For decoding, UTF-16 and UTF-32 also have the BE and LE variants. You need to pass the bytes (List<int>) as the first argument. The optional parameters are:

  • offset: an offset into a list of bytes.
  • length: limit the length of the values to be decoded.
  • stripBom: whether to strip the leading BOM.
  • replacementCodepoint: the replacement character. Default to 0xffd.

Below are the examples of using the encoding functions mentioned above on the same string as well as the functions for decoding, followed by the output.

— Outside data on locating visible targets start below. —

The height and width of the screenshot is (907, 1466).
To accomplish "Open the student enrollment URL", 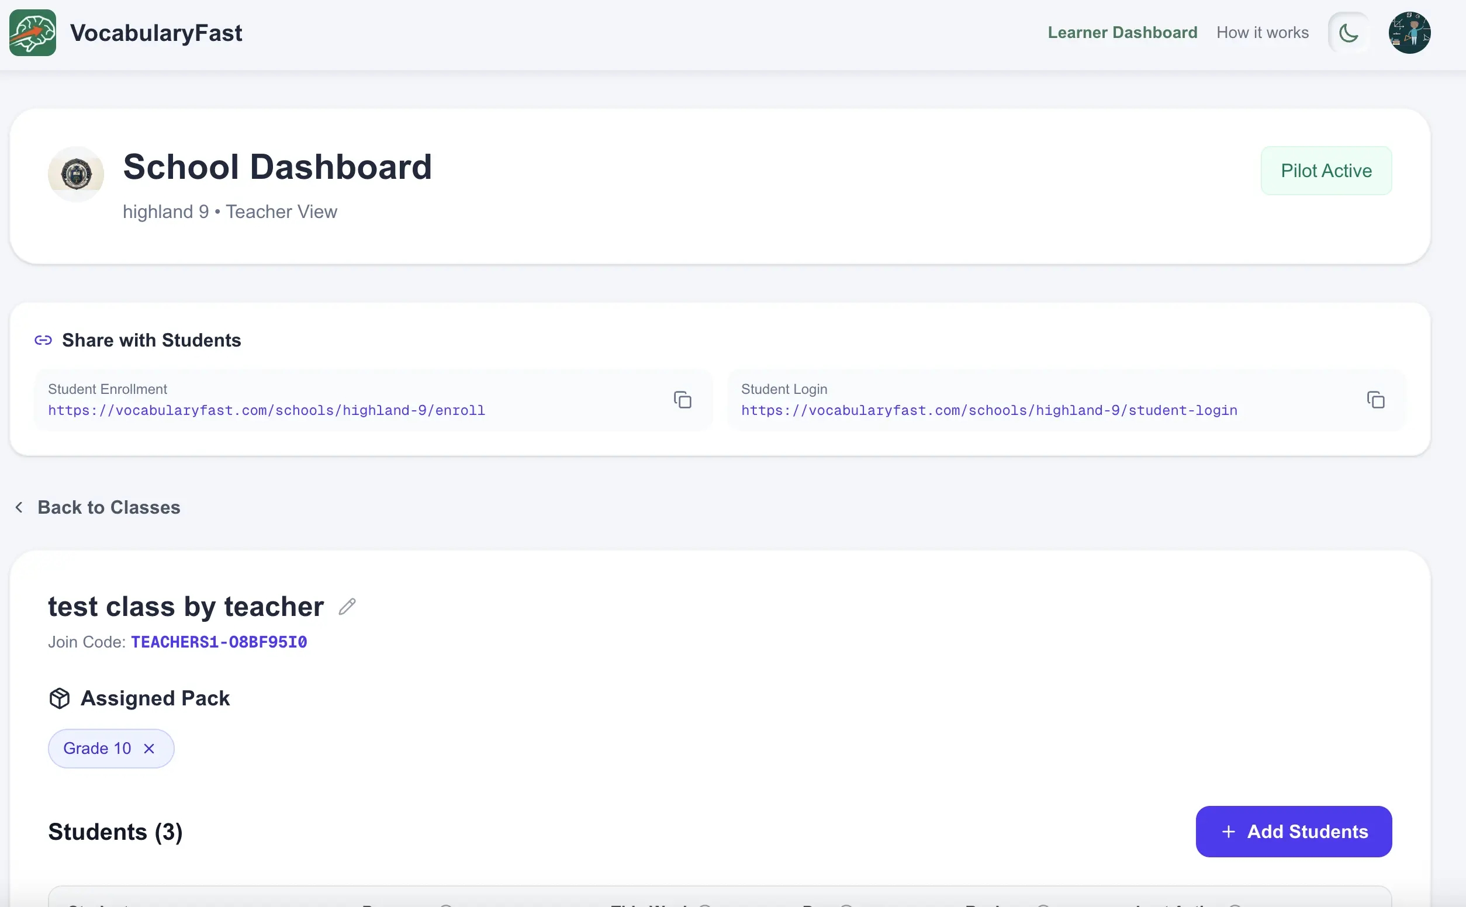I will (266, 410).
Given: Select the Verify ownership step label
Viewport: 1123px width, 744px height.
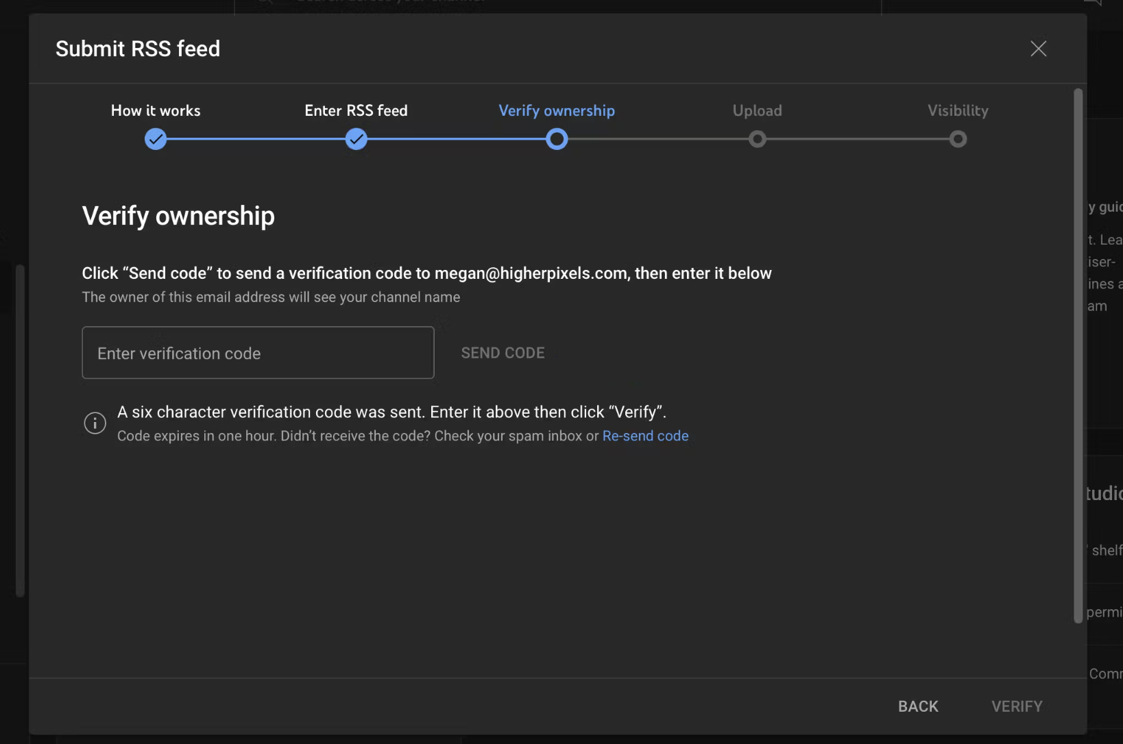Looking at the screenshot, I should point(557,111).
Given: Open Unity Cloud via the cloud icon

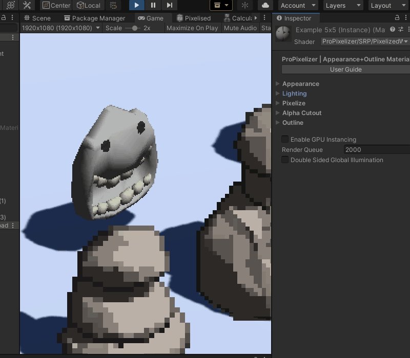Looking at the screenshot, I should coord(264,6).

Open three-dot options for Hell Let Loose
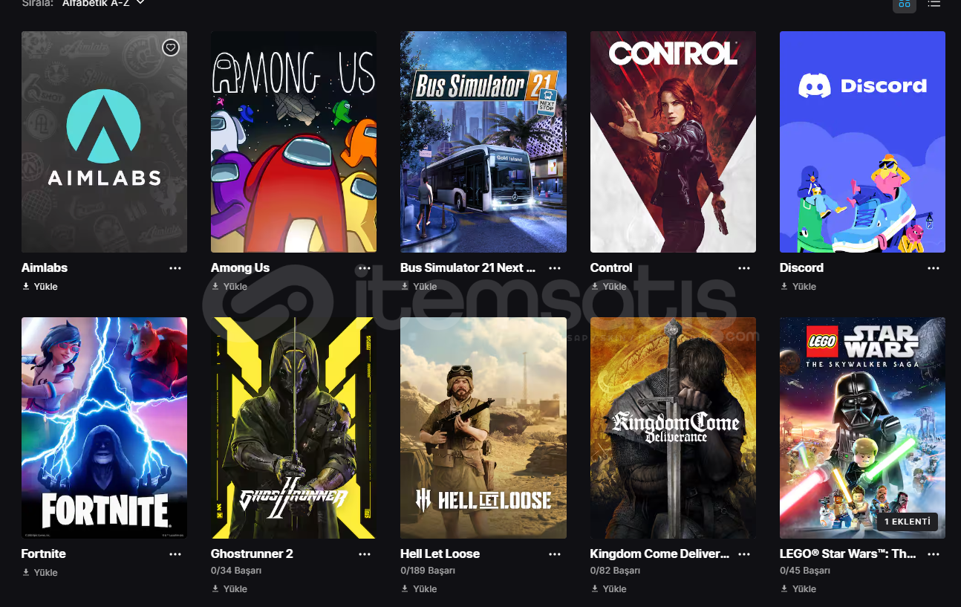[x=555, y=554]
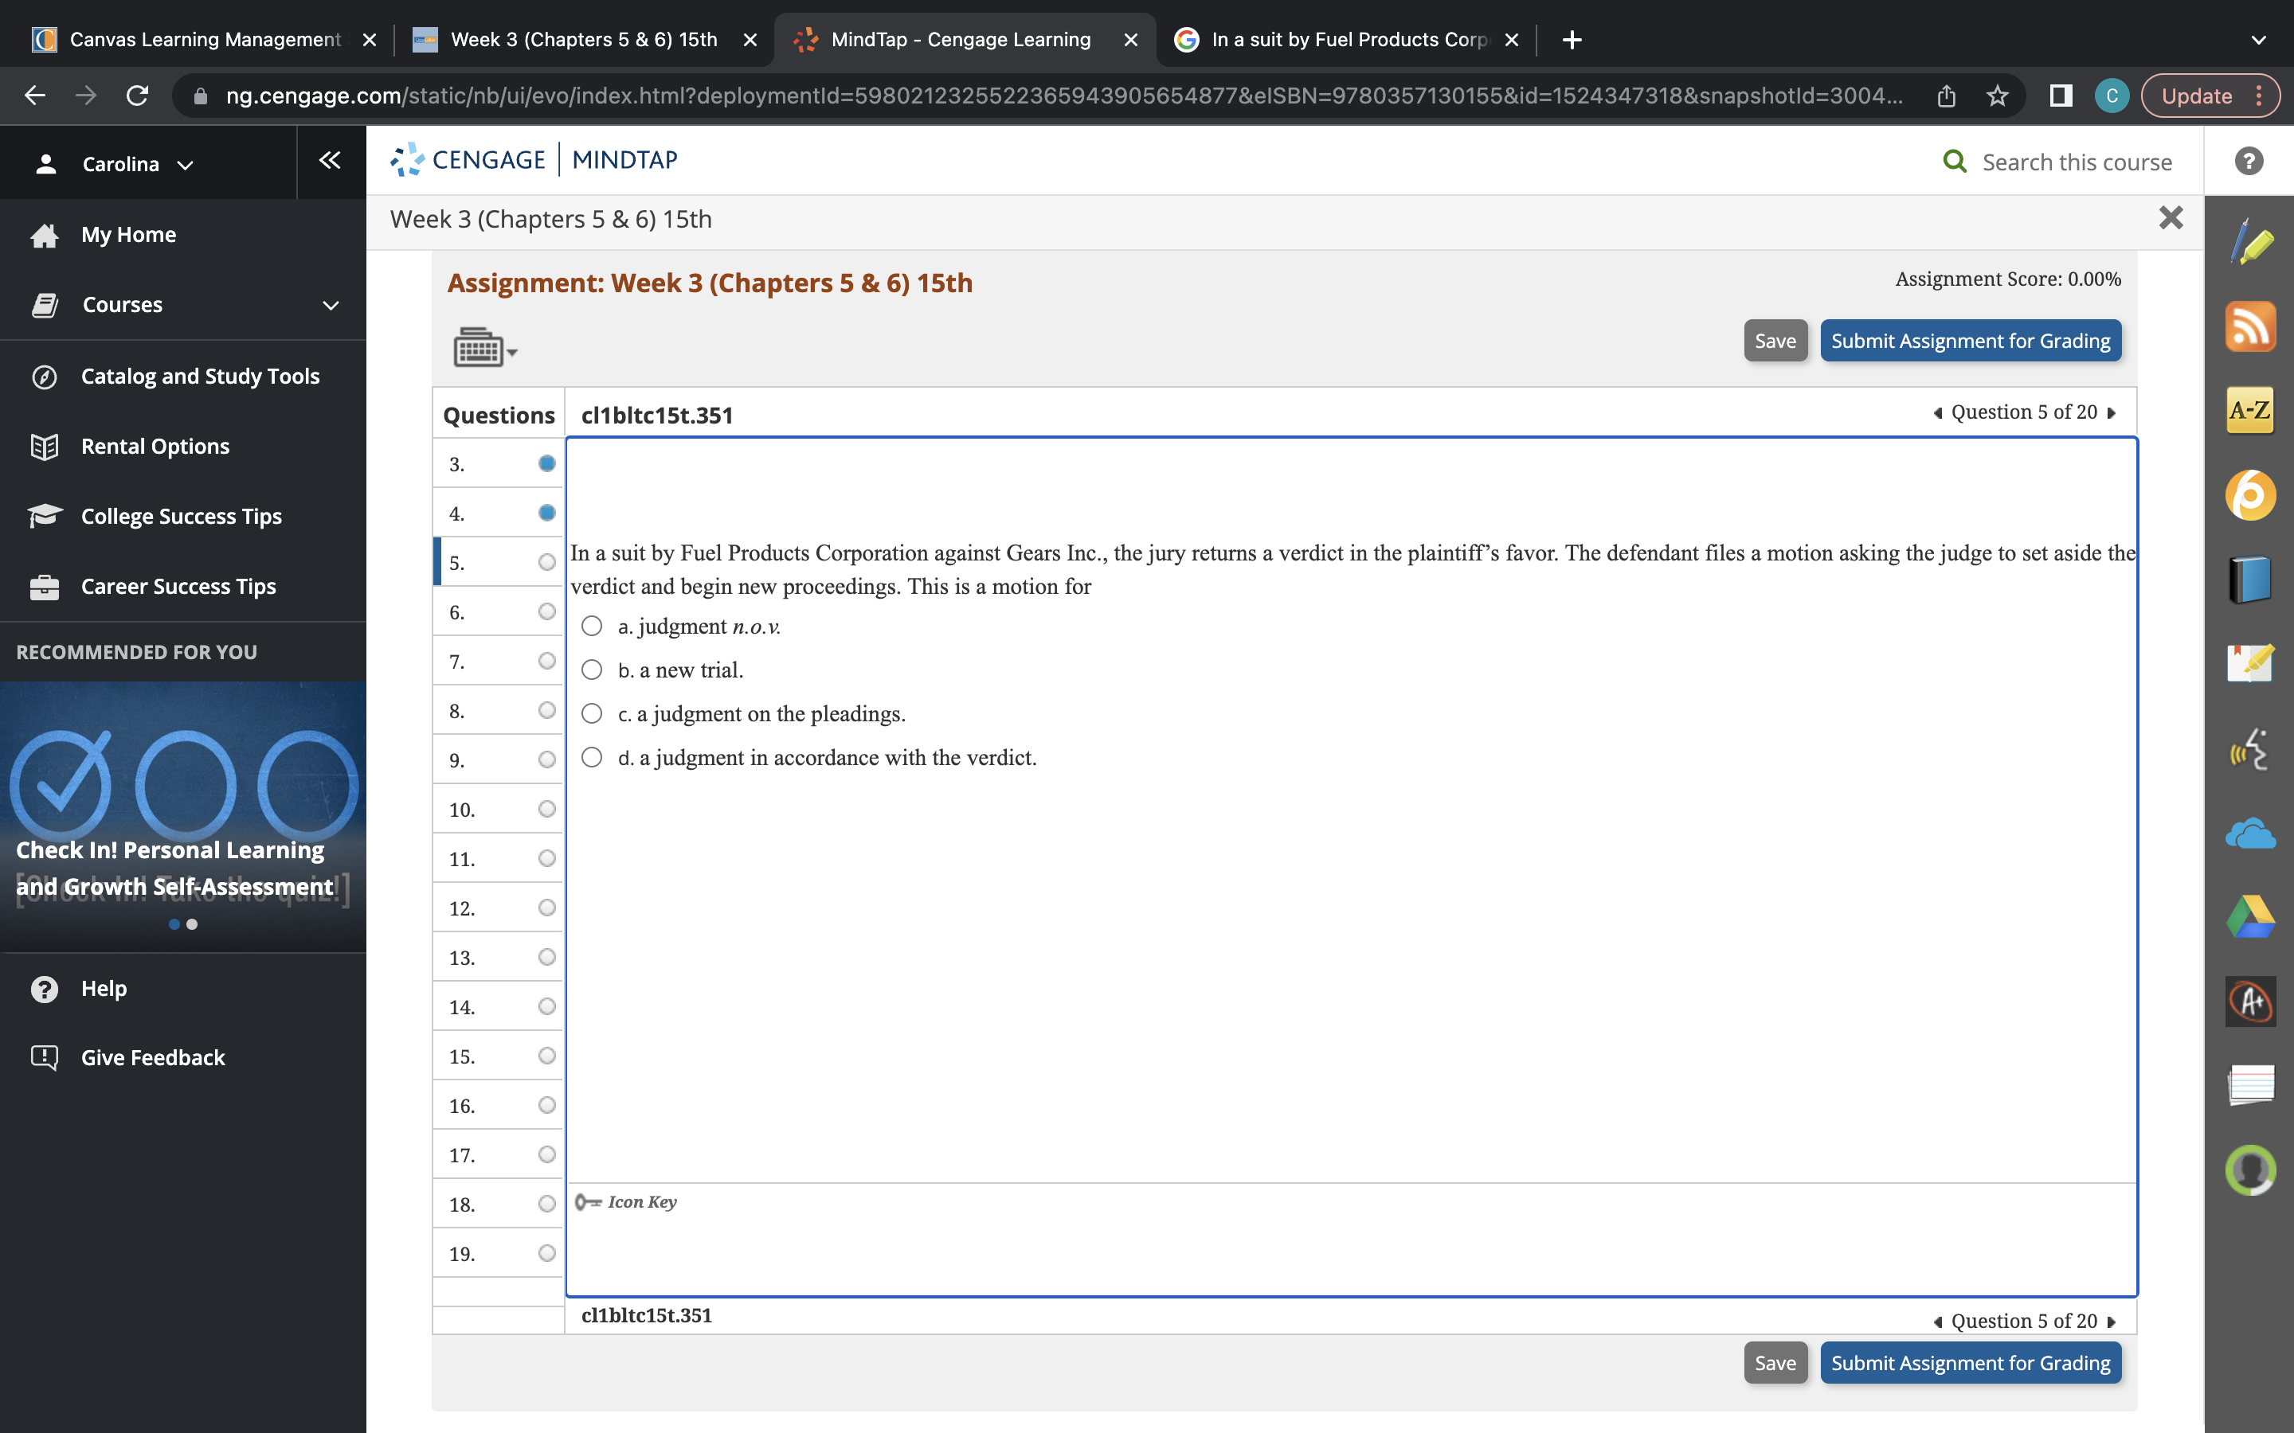
Task: Switch to the MindTap Cengage Learning tab
Action: click(x=960, y=39)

  var text = 'woolha.com';
  var _8 = encodeUtf8(text);
  print('8: $_8');

  var _16 = encodeUtf16(text);
  var _16Le = encodeUtf16le(text);
  var _16LeBom = encodeUtf16le(text);
  print('16: $_16'); // Big Endian
  print('16LE: $_16Le'); // Little Endian
  print('16LE - BOM: $_16LeBom'); // Little Endian, writeBOM = true

  var _32 = encodeUtf32(text);
  var _32Le = encodeUtf32le(text);
  var _32LeBom = encodeUtf32le(text);
  print('32: $_32'); // Big Endian
  print('32LE: $_32Le'); // Little Endian
  print('32LE - BOM: $_32LeBom'); // Little Endian, writeBOM = true

  print('32: ${encodeUtf32(text)}'); // Big Endian
  print('32LE: ${encodeUtf32le(text)}'); // Little Endian
  print('32LE - BOM: ${encodeUtf32le(text, true)}'); // Little Endian, writeBOM = true

  print('8 - value: ${decodeUtf8(_8)}');

  print('16 - value: ${decodeUtf16(_16)}');
  print('16LE - value: ${decodeUtf16le(_16Le)}');
  print('16LE - BOM - value: ${decodeUtf16le(_16LeBom)}');

  print('32 - value: ${decodeUtf32(_32)}');
  print('32LE - value: ${decodeUtf32le(_32Le)}');
  print('32LE - BOM - value: ${decodeUtf32le(_32LeBom)}');

Output::

  8: [119, 111, 111, 108, 104, 97, 46, 99, 111, 109]
  16: [254, 255, 0, 119, 0, 111, 0, 111, 0, 108, 0, 104, 0, 97, 0, 46, 0, 99, 0, 111, 0, 109]
  16LE: [119, 0, 111, 0, 111, 0, 108, 0, 104, 0, 97, 0, 46, 0, 99, 0, 111, 0, 109, 0]
  16LE - BOM: [119, 0, 111, 0, 111, 0, 108, 0, 104, 0, 97, 0, 46, 0, 99, 0, 111, 0, 109, 0]
  32: [0, 0, 254, 255, 0, 0, 0, 119, 0, 0, 0, 111, 0, 0, 0, 111, 0, 0, 0, 108, 0, 0, 0, 104, 0, 0, 0, 97, 0, 0, 0, 46, 0, 0, 0, 99, 0, 0, 0, 111, 0, 0, 0, 109]
  32LE: [119, 0, 0, 0, 111, 0, 0, 0, 111, 0, 0, 0, 108, 0, 0, 0, 104, 0, 0, 0, 97, 0, 0, 0, 46, 0, 0, 0, 99, 0, 0, 0, 111, 0, 0, 0, 109, 0, 0, 0]
  32LE - BOM: [119, 0, 0, 0, 111, 0, 0, 0, 111, 0, 0, 0, 108, 0, 0, 0, 104, 0, 0, 0, 97, 0, 0, 0, 46, 0, 0, 0, 99, 0, 0, 0, 111, 0, 0, 0, 109, 0, 0, 0]
  32: [0, 0, 254, 255, 0, 0, 0, 119, 0, 0, 0, 111, 0, 0, 0, 111, 0, 0, 0, 108, 0, 0, 0, 104, 0, 0, 0, 97, 0, 0, 0, 46, 0, 0, 0, 99, 0, 0, 0, 111, 0, 0, 0, 109]
  32LE: [119, 0, 0, 0, 111, 0, 0, 0, 111, 0, 0, 0, 108, 0, 0, 0, 104, 0, 0, 0, 97, 0, 0, 0, 46, 0, 0, 0, 99, 0, 0, 0, 111, 0, 0, 0, 109, 0, 0, 0]
  32LE - BOM: [255, 254, 0, 0, 119, 0, 0, 0, 111, 0, 0, 0, 111, 0, 0, 0, 108, 0, 0, 0, 104, 0, 0, 0, 97, 0, 0, 0, 46, 0, 0, 0, 99, 0, 0, 0, 111, 0, 0, 0, 109, 0, 0, 0]
  8 - value: woolha.com
  16 - value: woolha.com
  16LE - value: woolha.com
  16LE - BOM - value: woolha.com
  32 - value: woolha.com
  32LE - value: woolha.com
  32LE - BOM - value: woolha.com

You can see the difference ouput bytes as the result of using different encodings and endiannesses. For decoding, using the right function based on the encoding and endianness is also important to get the correct value.